>>>
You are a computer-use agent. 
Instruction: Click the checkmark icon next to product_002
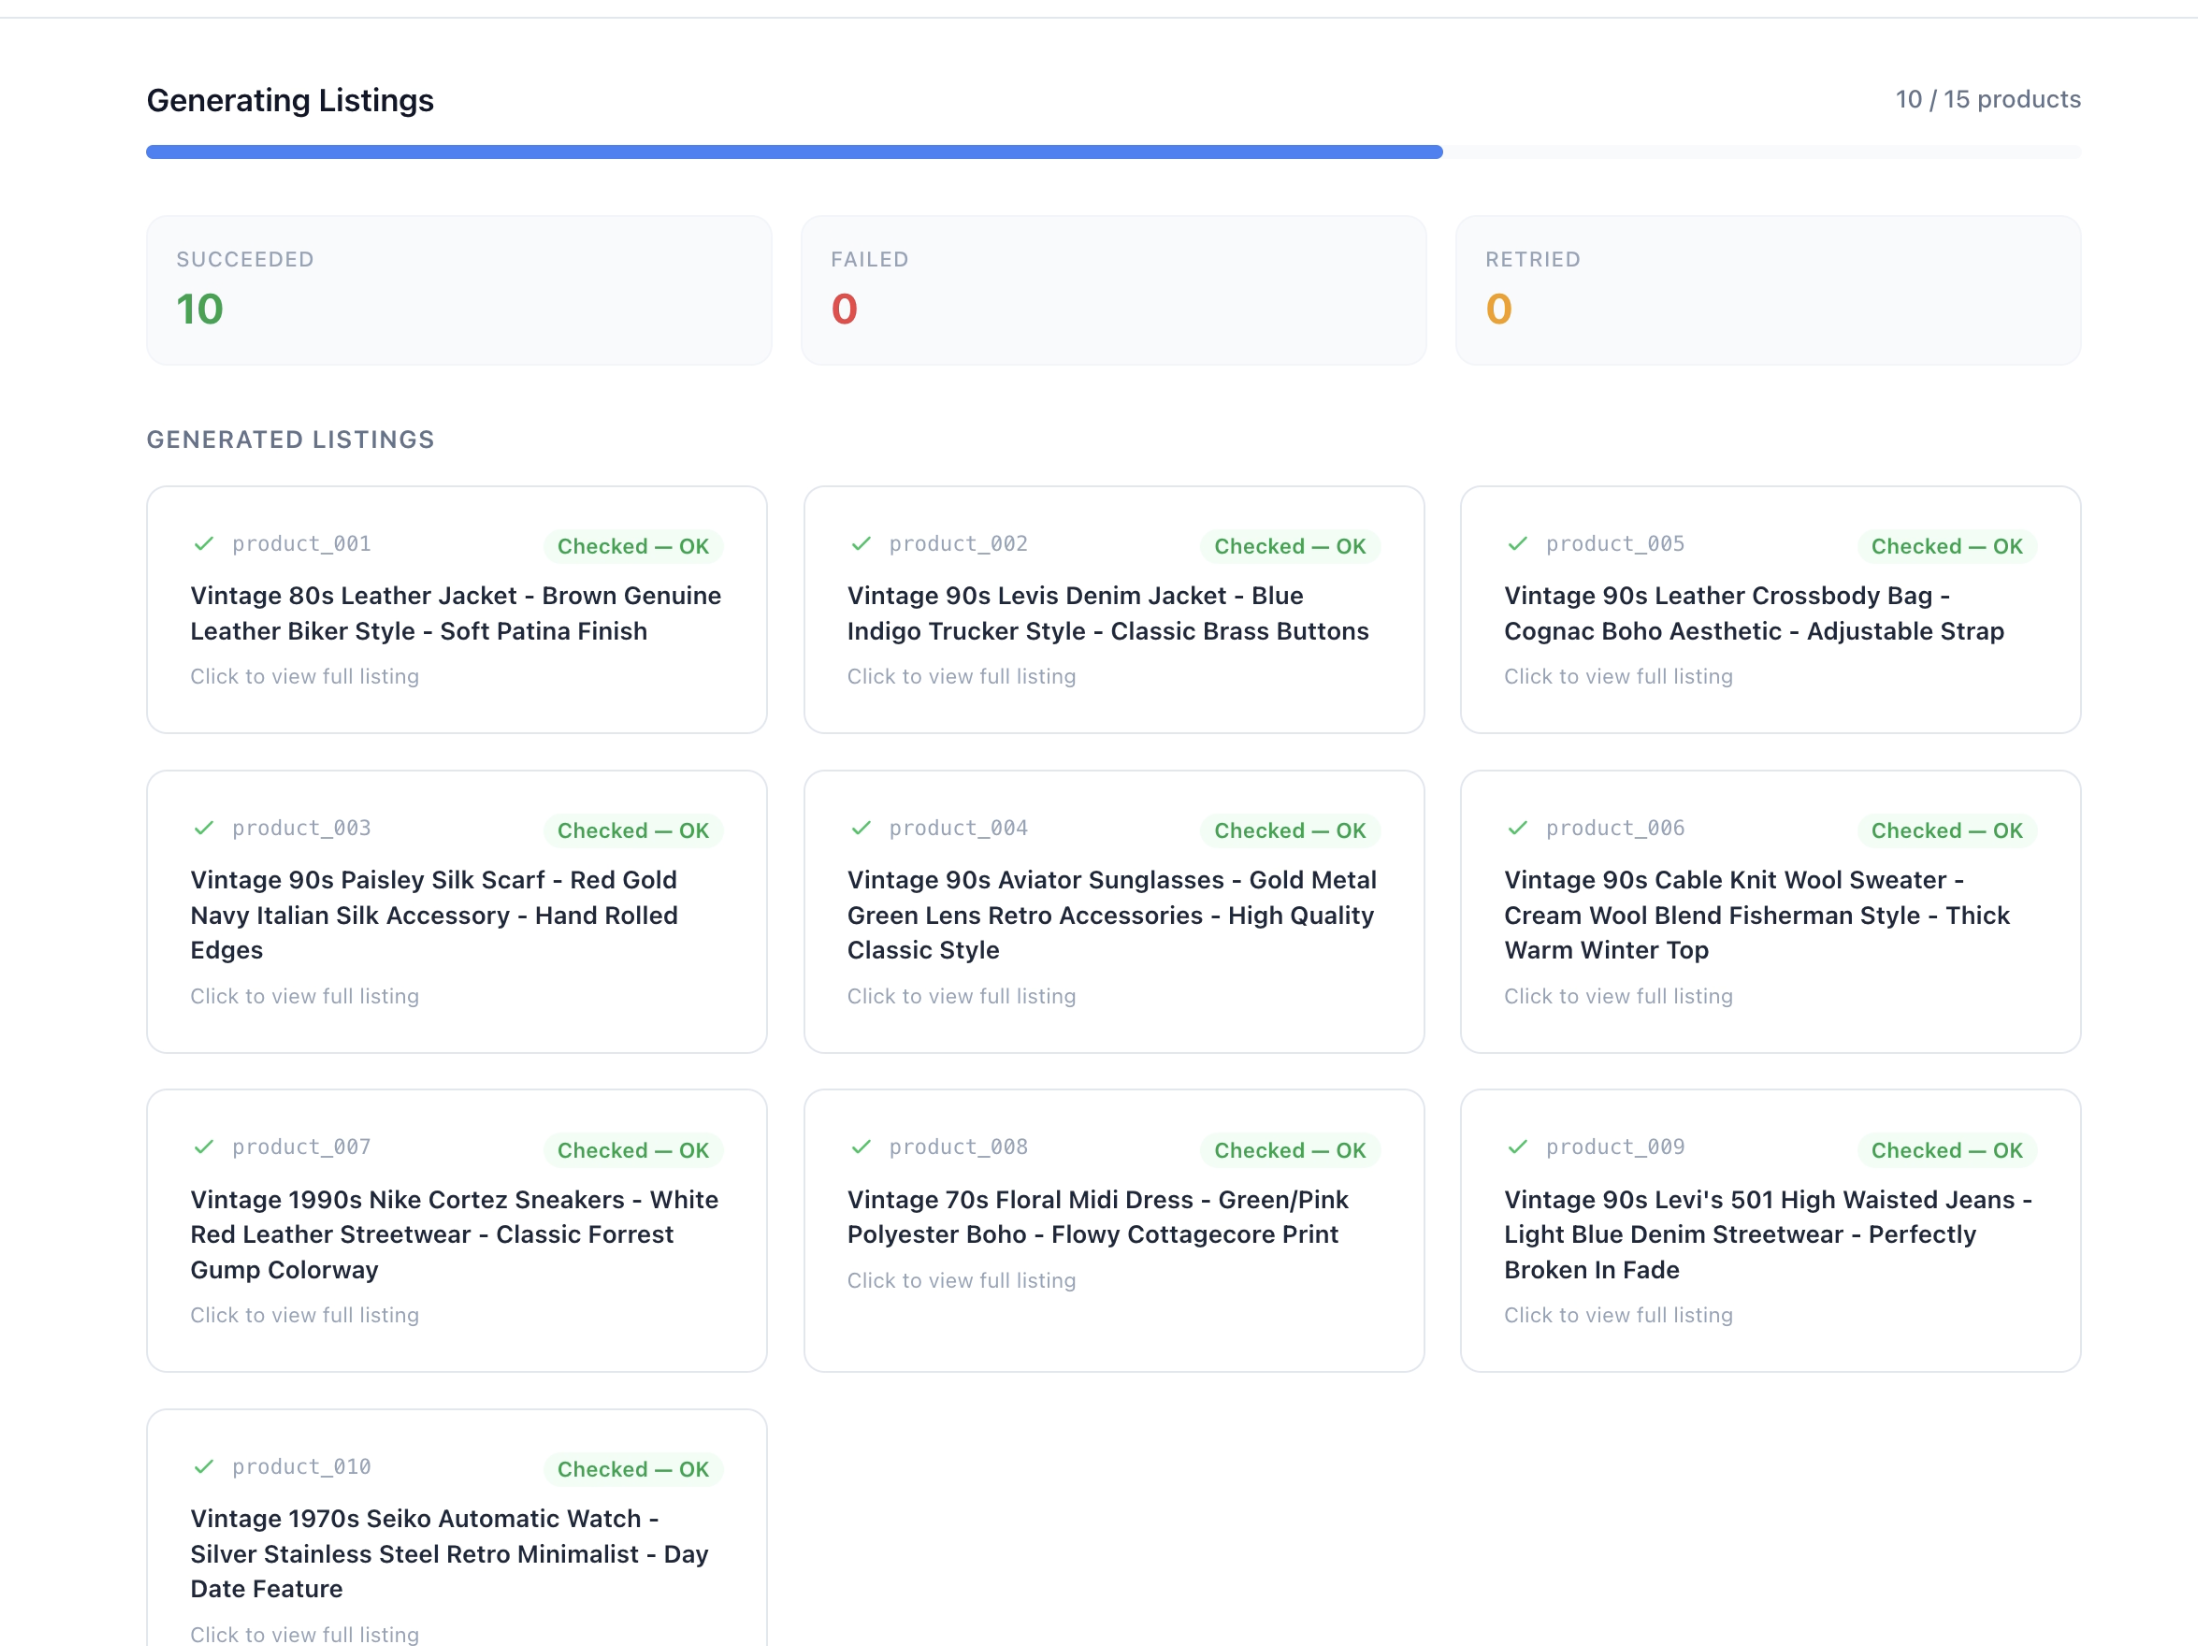pyautogui.click(x=861, y=544)
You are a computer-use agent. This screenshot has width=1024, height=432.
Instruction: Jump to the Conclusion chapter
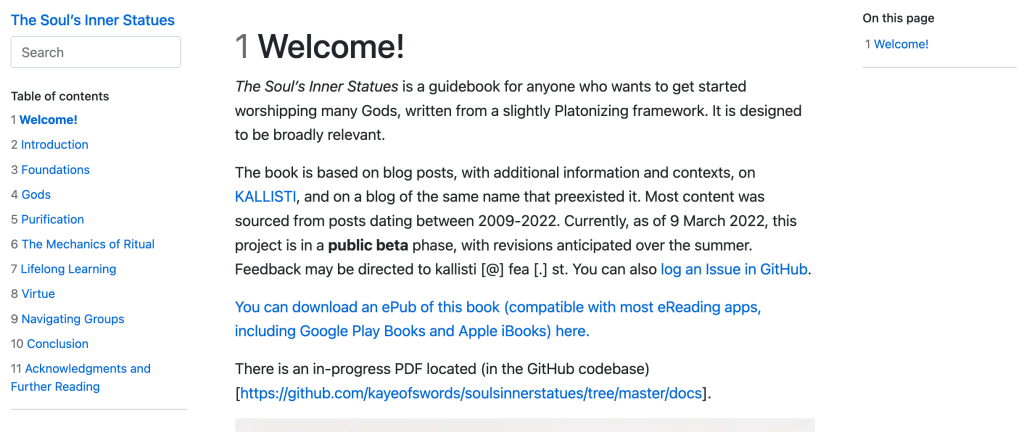[x=57, y=344]
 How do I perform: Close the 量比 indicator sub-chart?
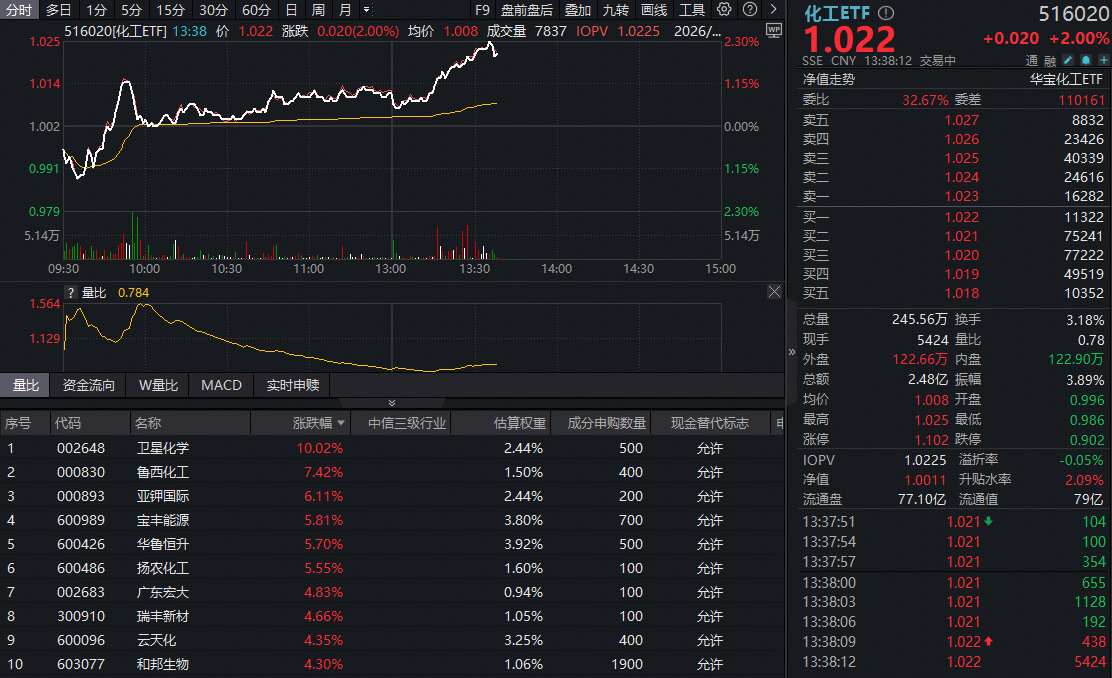(x=774, y=292)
<<<
What to produce
Rewrite the records above with every occurrence of "Instruction" swapped for "Task" and all other text left as is, and omit the pictures from your output.

Exercise answer
You are a computer-use agent. 
Task: Click the checkmark icon next to product_002
pyautogui.click(x=861, y=544)
You are a computer-use agent. This screenshot has width=1024, height=432.
Task: Jump to the Conclusion chapter
[x=57, y=344]
 How do I perform: Close the 量比 indicator sub-chart?
(x=774, y=292)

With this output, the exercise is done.